A. 売主には、購入希望者が契約を締結するか否かを決めるために重要な意味をもつ事項について、契約前に説明をしておかなければならない義務があります。
また仲介業者も、宅建業法35条(重要事項の説明等)に定められているか否かにかかわらず、契約締結の判断に影響を及ぼす可能性のある事項が分かっていれば、その事項を説明しなければなりません。宅建業法47条1号も、業者に対し、重要な事項に関し、故意に事実を告げず、又は不実のことを告げる行為を禁止しています。
居住用住宅の売買契約締結に際しては、隣人から迷惑行為を受け、そのために平穏な生活に支障を来す可能性が高い場合には、売主と仲介業者のいずれにも説明義務があります。隣人の迷惑行為は、購入後の重大な不利益であり、契約を締結するかどうかの判断に影響を及ぼすからです。
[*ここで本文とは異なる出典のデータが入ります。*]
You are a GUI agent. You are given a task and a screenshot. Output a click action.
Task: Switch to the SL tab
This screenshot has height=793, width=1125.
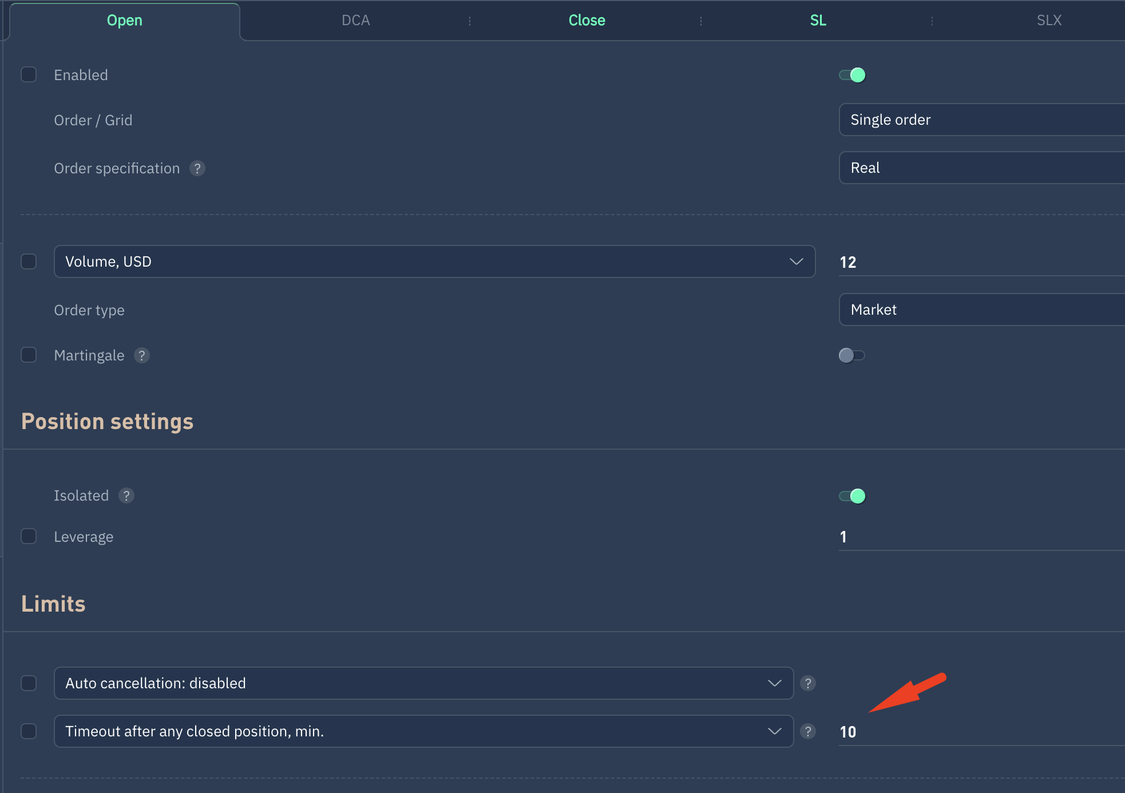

判例は、売主について、「購入希望者に重大な不利益をもたらすおそれがあり、その契約締結の可否の判断に影響を及ぼすことが予想される場合には、信義則上、当該事項につき事実に反する説明をすることが許されないことはもちろん、説明をしなかったり、買主を誤信させるような説明をすることは許されない」とし、仲介業者について、「隣人について迷惑行為を行う可能性が高く、その程度も著しいなど、購入者が当該建物において居住するのに支障を来すおそれがあるような事情について客観的事実を認識した場合には、当該客観的事実について説明する義務を負う」として、売主と仲介業者の両者の説明義務違反を認定し、損害賠償責任を認めました。
よって、売主や仲介業者が隣人の迷惑行為を知っていたのであれば、売主と仲介業者のいずれに対しても、損害賠償請求をすることができます。